Addressing media after the borrowing calendar meeting with RBI officials, Chakraborty said the government is sticking to the fiscal guide path of maintaining 3.3 per cent fiscal deficit target for 2019-20 for the time being. “This has been decided after careful deliberation on inflows and outflows,” he added.
The size of weekly borrowings will be Rs 16,000 crore, with the last two auctions of Rs 14,000 crore spread over 4-5 maturity buckets. No additional borrowing in the second half is targetted at calming the bond markets as the prices fell and yields rose on fears that the loss of Rs 1.45 lakh crore in revenue after the corporate tax cut could push fiscal deficit to 3.9 percent against the targeted 3.3 percent and the prospects of weak tax collections.
The 10-year bond yield had surged 15 basis points to 6.79 percent on September 19 – the day the tax cuts were announced. The benchmark yield was at 6.70 percent on Monday.

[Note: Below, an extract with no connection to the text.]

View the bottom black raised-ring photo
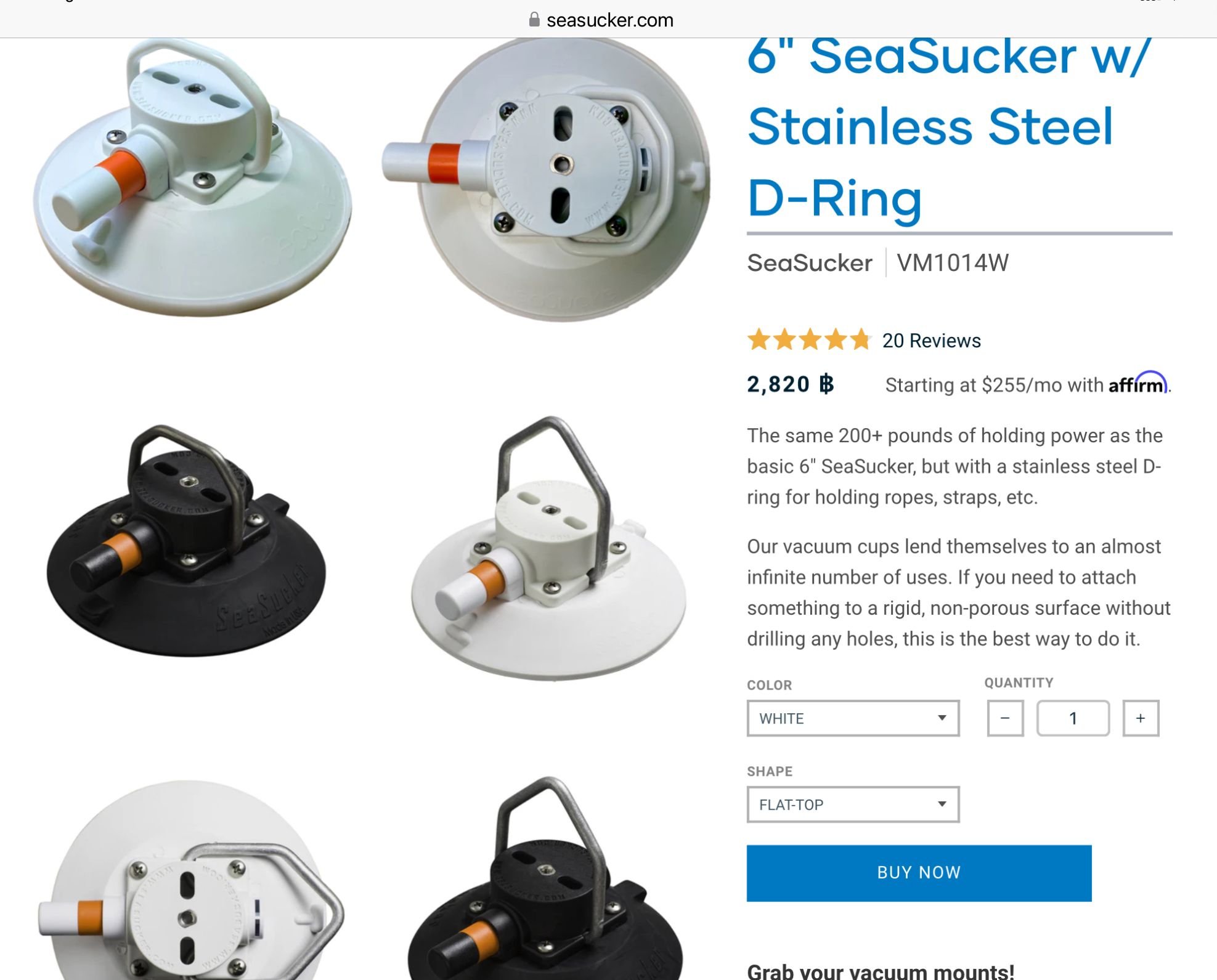1217x980 pixels. click(x=545, y=878)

In the year-ago period, India had cut its scheduled borrowing plan by raising Rs 2.47 lakh crore from the markets. This was done by bringing down the planned buyback and by borrowing more from the small-savings account.
On the sovereign borrowing plans, if any, as announced in the Budget, the Economic Affairs Secretary said that the need for issuing sovereign bonds is decided by taking many factors into account, including current price, and it needs careful deliberation.

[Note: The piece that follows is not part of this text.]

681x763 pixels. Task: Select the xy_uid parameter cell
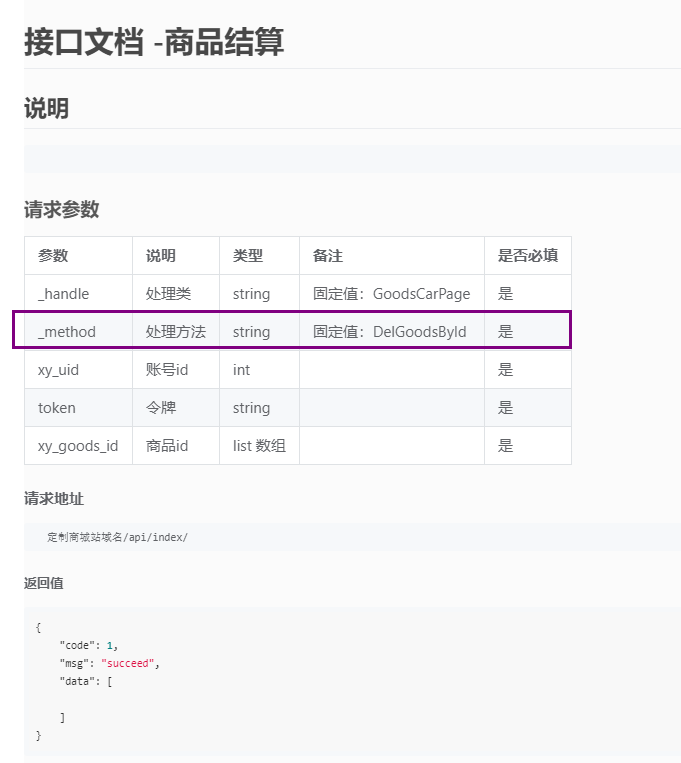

“All borrowings this year are rupee denominated,” he added. This effectively rules out any step to go for the dollar denominated borrowings at least the next six months.

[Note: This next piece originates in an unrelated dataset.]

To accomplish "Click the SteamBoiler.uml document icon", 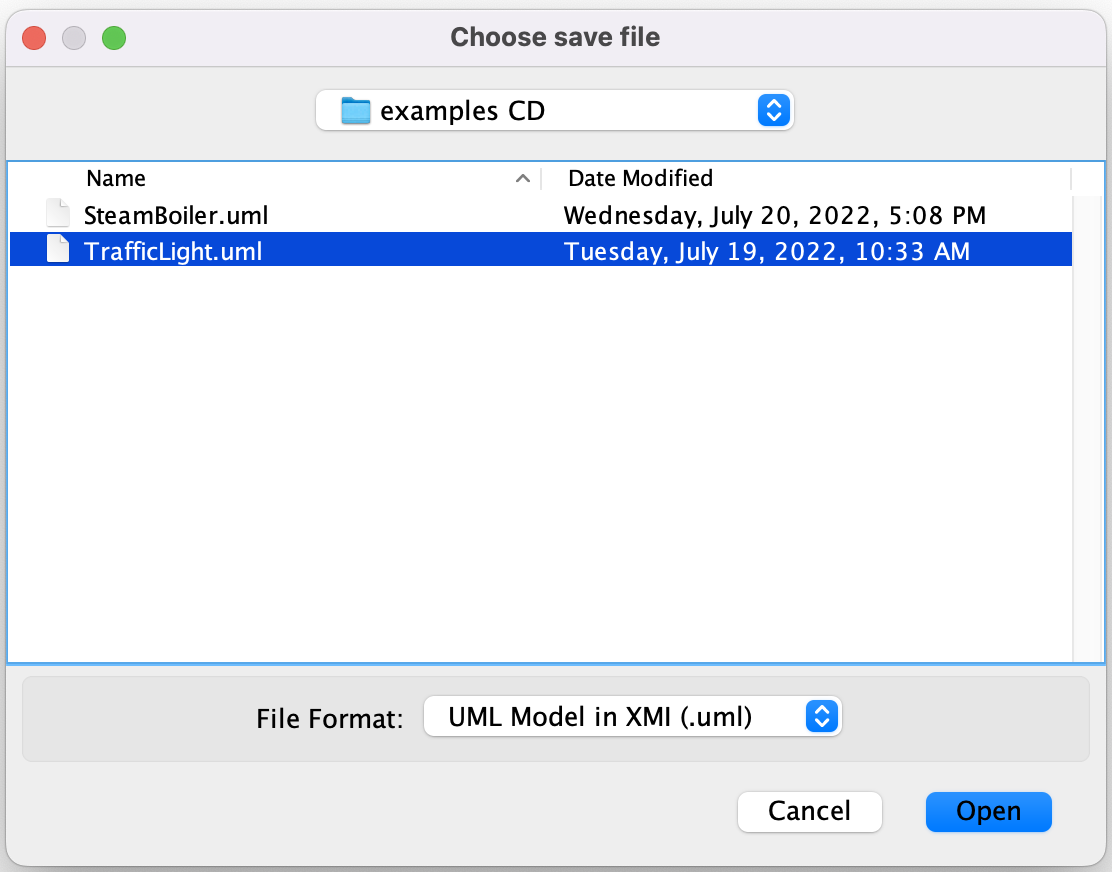I will coord(56,213).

Aditi Nayar, Vice President and Principal Economist of rating agency ICRA, said that based on the tax collections up to August 2019 as well as the government’s estimate of the revenue loss related to the corporate tax cut, they expect a shortfall relative to the budgeted target for FY2020 for the government’s tax revenues.
“The extent of the shortfall in the GoI’s tax revenues relative to the budget estimate for FY2020 would become clearer by the end of the third quarter, both in terms of corporate tax revenues as well as the GST collections. Additionally, the funds collected through the NSSF and the size of the planned sovereign bond issuance would guide whether additional domestic dated securities need to be issued in Q4 FY2020”, she said.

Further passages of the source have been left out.